つなかんってさ、つながざるをえないところでしょう?」
天国の3人のため、時代のため。
「ねぇ、たくま、私には夢ができた!」思い起こさせるように、頭ん中で6年前のいちよさんが元気よく声を張る。
そうそう、まだまだ夢の途中だもんね。
2011年に書いた記事を読み返してみた。
「ツナカン物語」2011.09
鮪立に「唐桑のマドンナ」がいる。
カキ養殖業の奥さんで、とてもエネルギッシュだ。
3階建ての立派なお宅は、3階まで波を被った。
(中略)
みな、マドンナのパワーに圧倒され、マドンナのトークに爆笑し、力をもらった。
徐々に家がキレイになるにつれ、マドンナが言う。
「この家は一度はもう取り壊そうかと思ったけれど、みんなにキレイにしてもらって、取り壊すのがもったいなくなってきた」
3階まで波を被ろうと、家の基礎や柱に問題はなかった。すごい家だ。
「私には夢ができた!いつか将来、ここを改装して、手伝ってくれたボランティアさんたちが帰ってこれるようにするの。そのときは、私がカキなり何なりを御馳走するわ。泊まってもいいし、休憩でもいいし」
ボランティアに恩返しする場所にしたい。帰ってこれる場所にしたい。みんなが集まれる家にしたい。

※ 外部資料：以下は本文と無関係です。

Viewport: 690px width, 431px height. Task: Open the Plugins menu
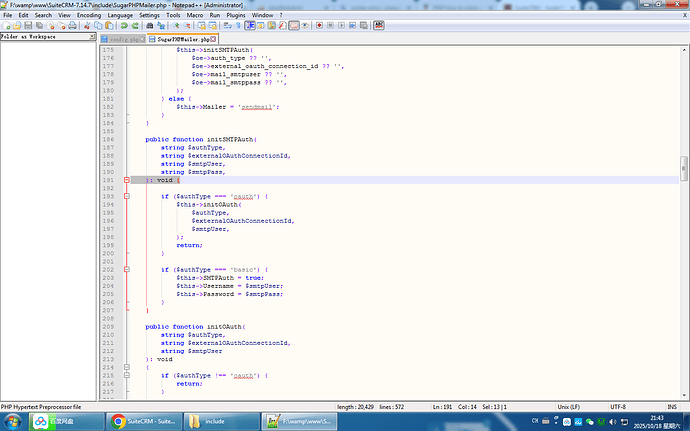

「それ、絶対やりましょう!みんな、唐桑に帰ってきますよ」
(中略)
それから1ヶ月は経っただろうか。夏休み目前。マドンナに相談しに行く。
「この夏は、学生はじめたくさんのボランティアが来ます。この3階建てで、寝泊まりできるようしませんか」
旦那さんやマドンナは快諾してくれた。
これで、唐桑ボランティア団事務局として、短期団体を受け入れやすくなる。
マドンナの夢の一歩にもなってくれたら。
マドンナは、それから空いている時間を見つけて、せっせと拭き掃除をしてくれていた。
ボランティアがやるからいいですよ!と言っても、オレらがいない間に掃除を進めている。
(中略)
わいわいと仲間内でこの新たな拠点のニックネーム、屋号を考える。
ホワイトボードに候補が挙げられる。
「キャンプ○○」だとか、「ホテル○○」とか、「スナック○○」とか…
「鮪立(しびたち)の基地だから、“ツナ(鮪)スタンディング(立)”ってどうよ。横文字でいこうや。ツナスタ!」
マドンナは菅野氏なので、「かんの」は入れたいよねぇ。
すると、地元の高校生がポツリと、
「ツナカンは?」
「…ツナ缶?…あぁ〜なるほど!」
鮪立の菅野家で、ツナ(鮪)カン(菅)。
(中略)
8月10日夜、Gakuvoの学生が到着。
ツナカン、オープン!
「皆さん、ツナカンへようこそ!」
真っ暗な鮪立の海岸沿いに、若者の笑い声と灯りが咲いた。
(後略)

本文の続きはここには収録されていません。